### Request A
Please translate this sentence from the essay on leaving a father's household into Spanish: "One such issue we assume is that a man becomes an adult at 18, and is then free to leave his home to become whatever kind of adult he wishes to become."
### Request B
Carry the essay on when a man should leave his father's household forward from its last sentence.

Monday, July 8, 2019

When a Man Should Depart from His Father's Household


There are many cultural assumptions we deeply believe that have not come from our making biblical arguments to verify their validity. Instead, we assume that if the Bible doesn’t issue us an explicit command about something, our culture is automatically justified in what have become, in many cases, just arbitrary customs to which we dogmatically adhere. One such issue we assume is that a man becomes an adult at 18, and is then free to leave his home to become whatever kind of adult he wishes to become. This belief is almost held as a sacred idea, not to be questioned, since it is confirmed by the fact that it is almost universally held in both the larger culture and within the American church.


I want to propose that the Bible actually does present us with instruction concerning the reason that the boy (or man under his father’s household) should leave his father’s household, and that it directly contradicts the sentiments of Western culture on the subject.

### Given information
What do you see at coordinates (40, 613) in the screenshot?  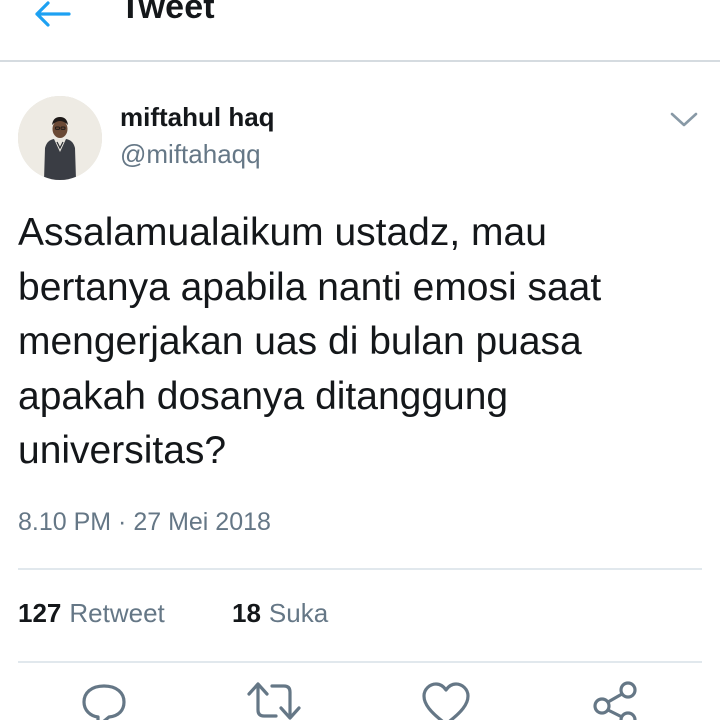 I see `retweet-count-number: 127` at bounding box center [40, 613].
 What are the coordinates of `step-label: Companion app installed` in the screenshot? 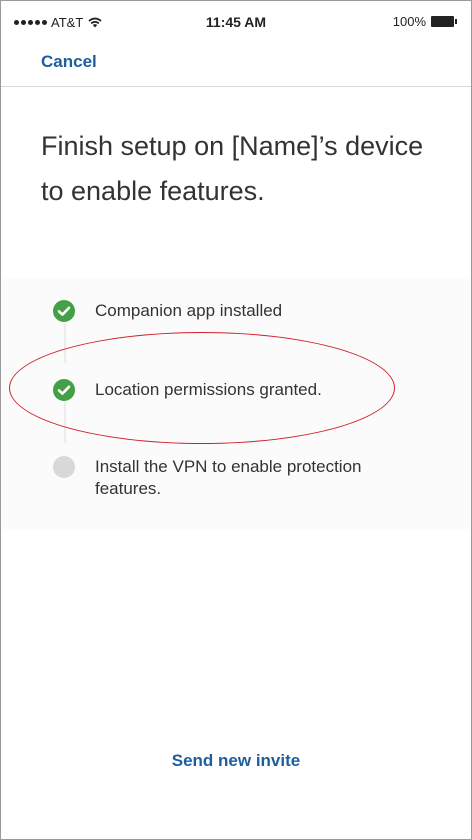 It's located at (189, 310).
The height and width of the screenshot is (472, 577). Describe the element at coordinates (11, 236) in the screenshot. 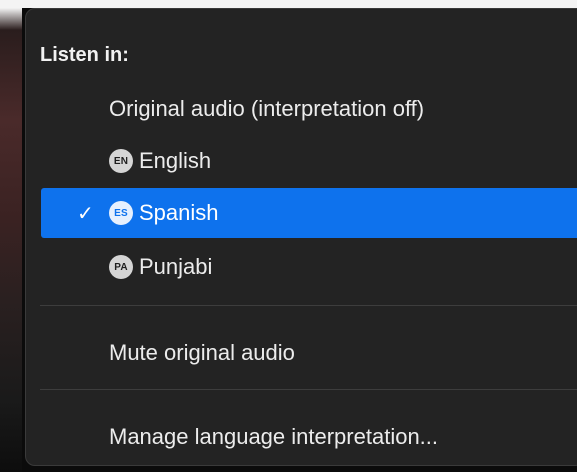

### Expected answer A
Una de esas cuestiones que damos por sentadas es que un hombre se convierte en adulto a los 18 años y que entonces es libre de dejar su hogar para llegar a ser el tipo de adulto que desee ser.

### Expected answer B
I realize that what I am about to argue is not even something that is accepted for women in our culture anymore. Women are viewed in the same way that men are. Our culture has decided that women are adults at 18 years old. They are free to move out from the rule of their parents. The modern church, by and large, has agreed with the culture. So for me to argue this point about men will be a further uphill battle. It is not an uphill battle because our church culture has a solid biblical argument that it thoroughly thought through before it dogmatically held to its convictions about the subject; but rather because, as in most assumed things, tradition has its cards stacked in its favor. It has already won the argument without arguing. Any who would question it are strange for doing so, and what is strange is alarming. We find comfort in the familiar, and what is familiar rings true, even if it is a lie. This is how tradition poisons the well.


It seems clear by numerous statements in Scripture, however, that women are kept by their parents until they are married. There are always exceptions, but exceptions that prove the rule. We argue from normative principles, not exceptions. We also need to argue from biblical principles and texts that the Bible considers prescriptive, not the fallen lives of characters depicted in the Bible, or descriptive texts that are not meant to be taken prescriptively, lest we argue that women should be elders because Deborah was a judge, or that seeking omens is acceptable to God because Gideon and the disciples in Acts do it.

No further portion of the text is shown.